+++ RECORD EXTRACTS +++

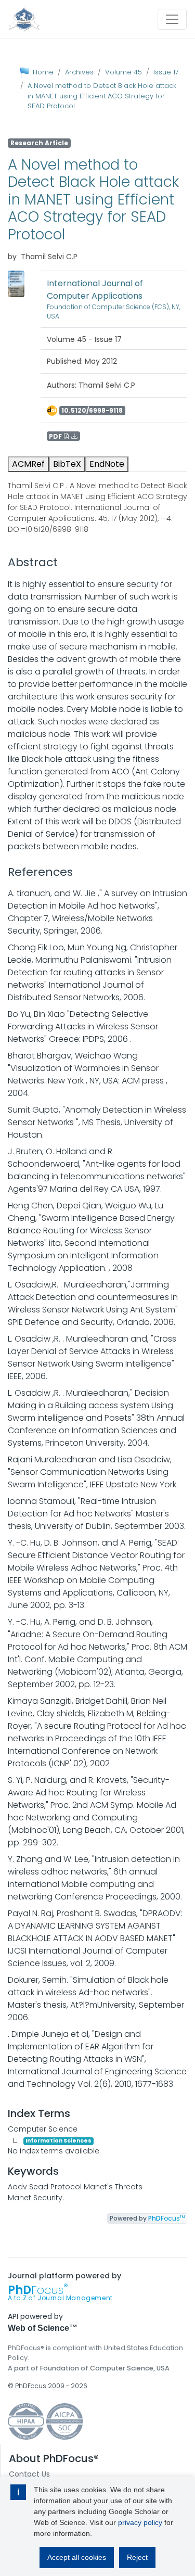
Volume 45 (123, 72)
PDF (56, 435)
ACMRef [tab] (28, 464)
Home (43, 72)
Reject (137, 2557)
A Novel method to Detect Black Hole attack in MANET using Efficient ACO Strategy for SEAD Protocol (102, 96)
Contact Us (29, 2474)
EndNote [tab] (106, 464)
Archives (79, 72)
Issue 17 (166, 72)
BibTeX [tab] (67, 464)
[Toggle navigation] (172, 19)
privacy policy (140, 2522)
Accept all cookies (76, 2557)
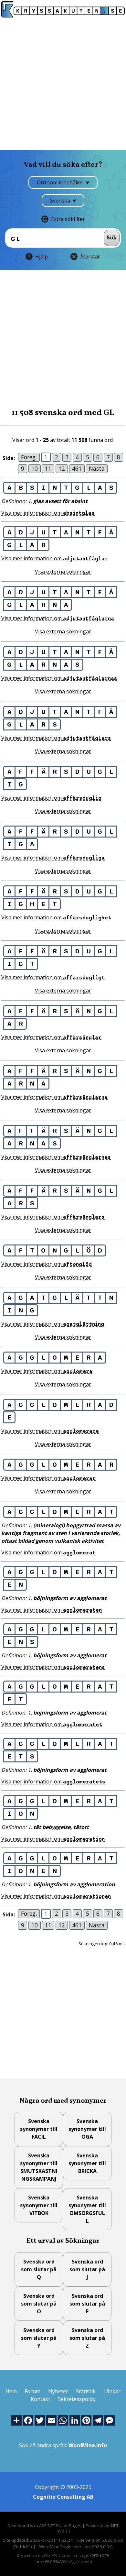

+++

PROMPT:
Output each record verbatim and leave out its pictures.

REPLY TO THE EXERCISE:
Volume 45 (123, 72)
PDF (56, 435)
ACMRef [tab] (28, 464)
Home (43, 72)
Reject (137, 2557)
A Novel method to Detect Black Hole attack in MANET using Efficient ACO Strategy for SEAD Protocol (102, 96)
Contact Us (29, 2474)
EndNote [tab] (106, 464)
Archives (79, 72)
Issue 17 (166, 72)
BibTeX [tab] (67, 464)
[Toggle navigation] (172, 19)
privacy policy (140, 2522)
Accept all cookies (76, 2557)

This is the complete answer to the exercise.